Which lines of the records below contain the word "computer"? Copy each of them out.

'''

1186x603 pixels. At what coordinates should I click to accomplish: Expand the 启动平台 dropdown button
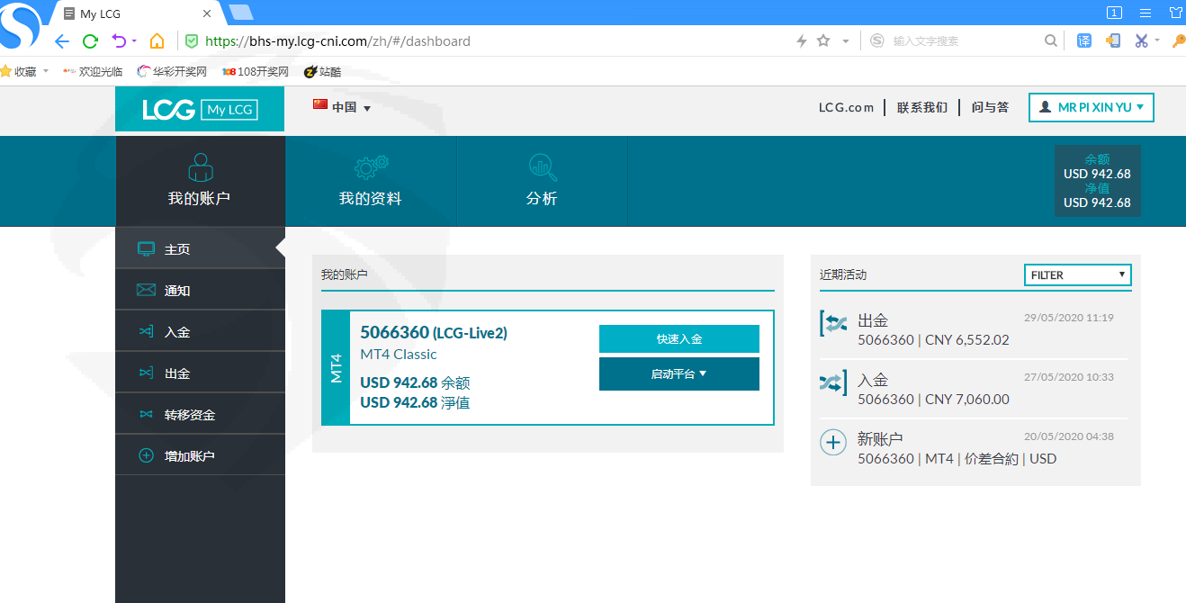click(x=678, y=374)
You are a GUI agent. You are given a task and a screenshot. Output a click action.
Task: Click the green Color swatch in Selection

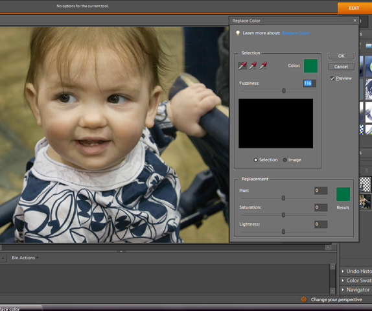click(x=310, y=65)
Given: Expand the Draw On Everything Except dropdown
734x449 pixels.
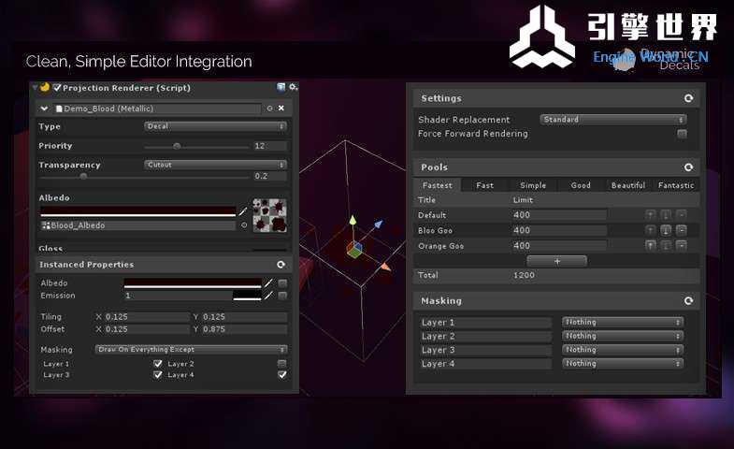Looking at the screenshot, I should click(191, 350).
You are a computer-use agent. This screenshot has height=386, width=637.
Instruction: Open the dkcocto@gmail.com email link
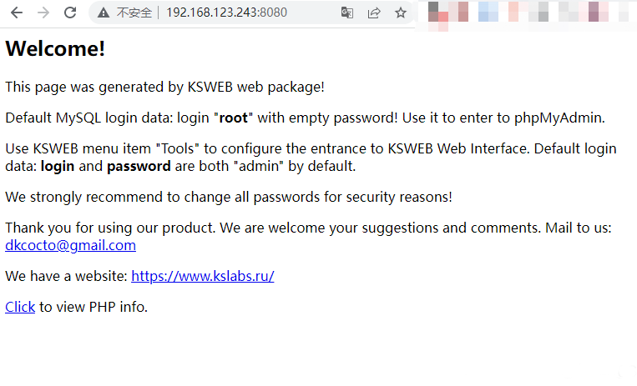70,245
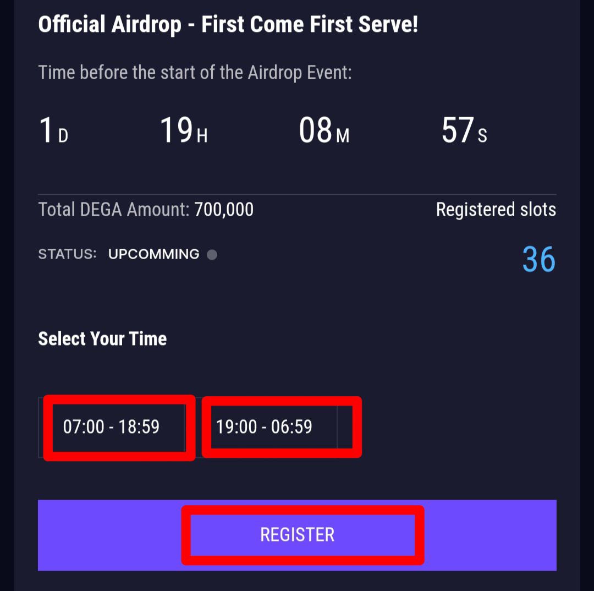This screenshot has width=594, height=591.
Task: Click the STATUS: label
Action: pyautogui.click(x=68, y=254)
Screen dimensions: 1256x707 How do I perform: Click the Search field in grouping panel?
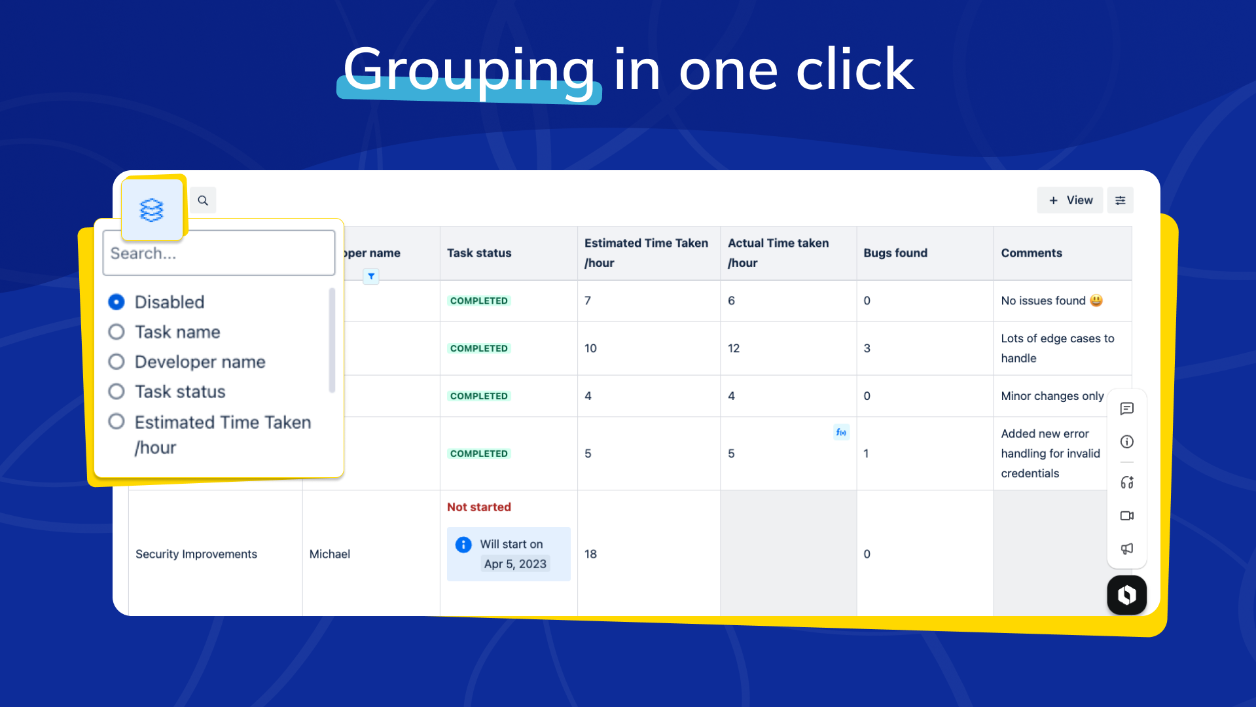(219, 253)
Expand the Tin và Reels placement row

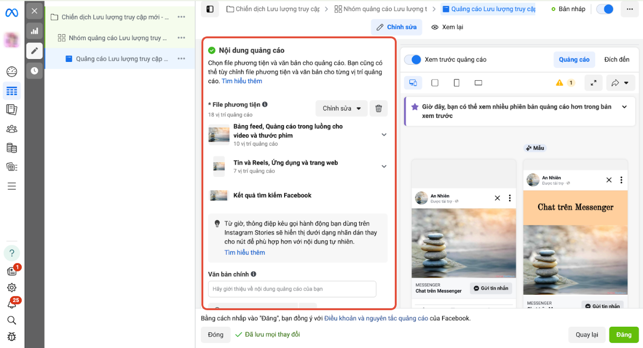pos(384,166)
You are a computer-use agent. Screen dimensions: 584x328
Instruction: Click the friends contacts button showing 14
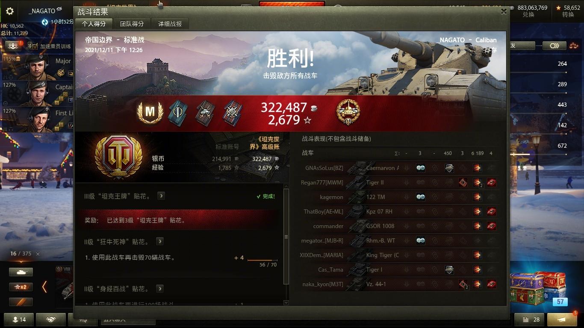18,319
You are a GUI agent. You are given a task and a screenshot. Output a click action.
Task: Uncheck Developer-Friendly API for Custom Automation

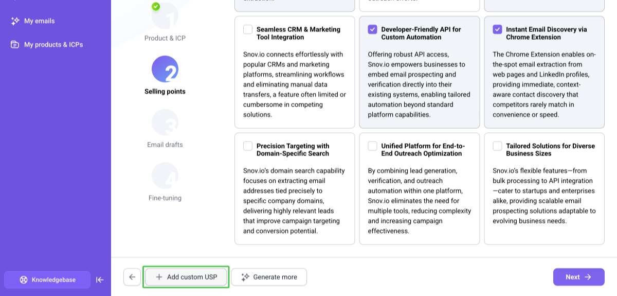(x=373, y=29)
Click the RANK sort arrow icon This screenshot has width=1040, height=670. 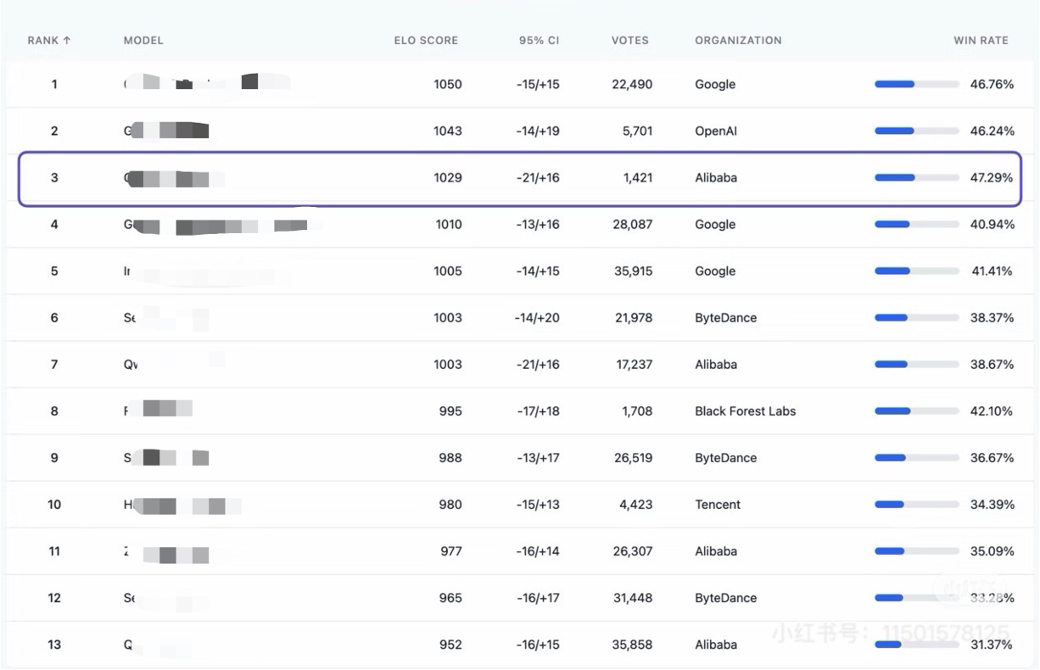67,40
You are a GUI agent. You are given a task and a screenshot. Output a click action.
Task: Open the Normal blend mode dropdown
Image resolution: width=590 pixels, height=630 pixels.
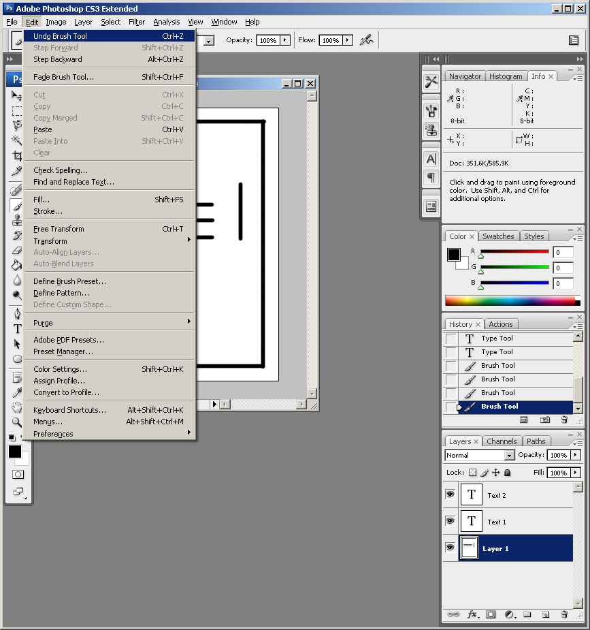point(480,455)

'''

Exercise result.
You are a computer-use agent. This screenshot has height=386, width=637.
You are a computer-use agent. Screen dimensions: 584x328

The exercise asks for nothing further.